• Data records:
START
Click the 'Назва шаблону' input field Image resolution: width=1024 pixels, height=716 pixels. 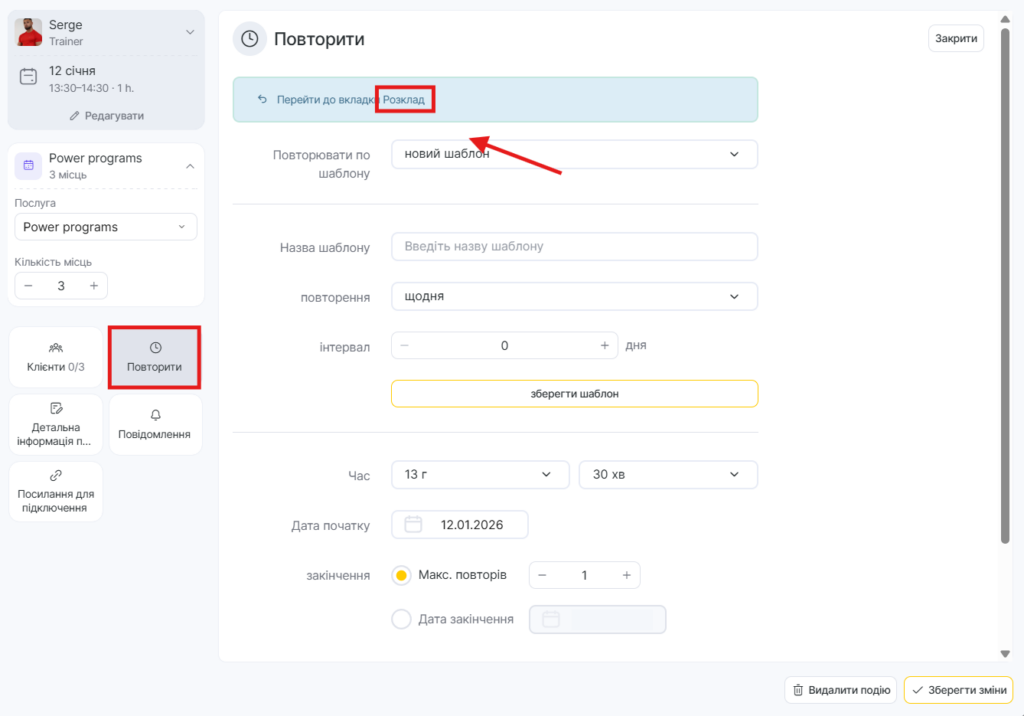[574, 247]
END
START
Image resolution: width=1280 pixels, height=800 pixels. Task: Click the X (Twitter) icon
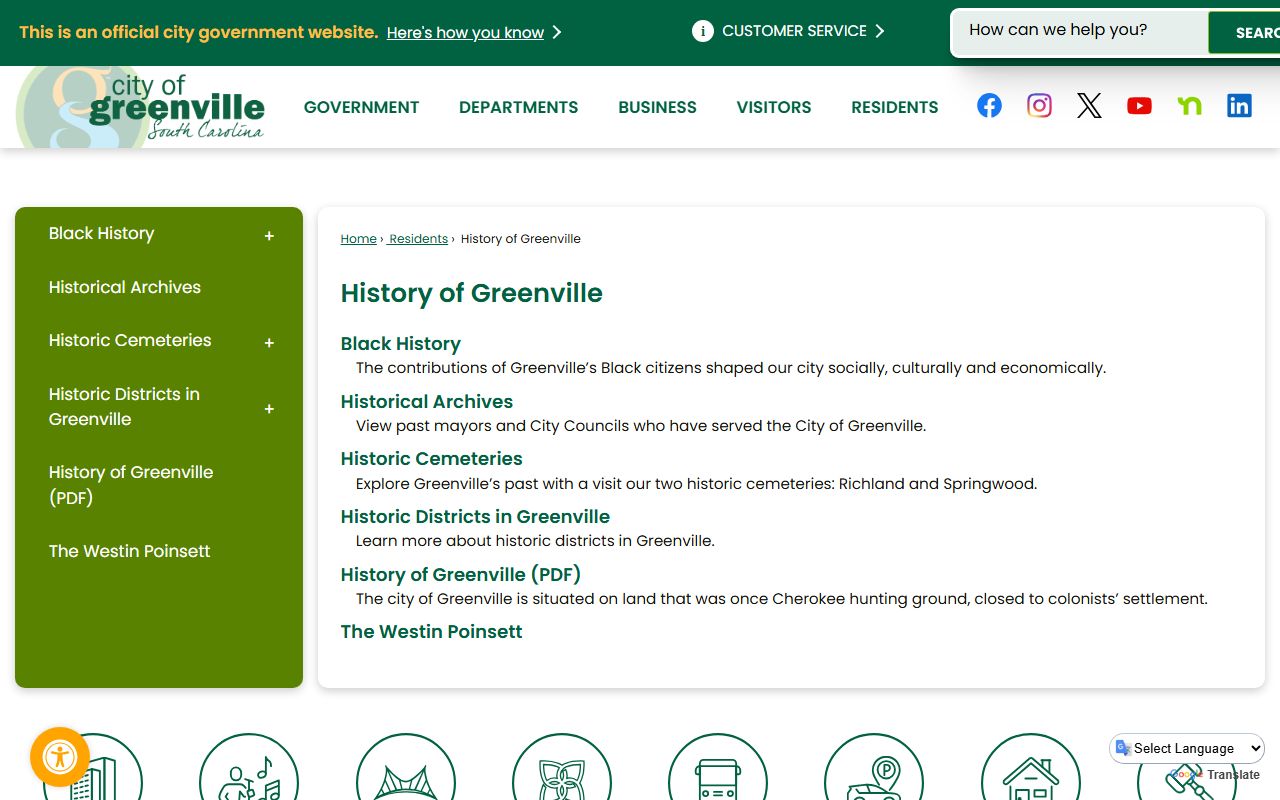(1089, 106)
END
START
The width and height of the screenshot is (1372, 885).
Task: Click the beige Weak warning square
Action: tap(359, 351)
END
• Exercise description: Copy the material verbatim, from the line containing "The width and" through the line containing "Action: tap(359, 351)", with both of those lines included.

• Exercise output:
The width and height of the screenshot is (1372, 885).
Task: Click the beige Weak warning square
Action: tap(359, 351)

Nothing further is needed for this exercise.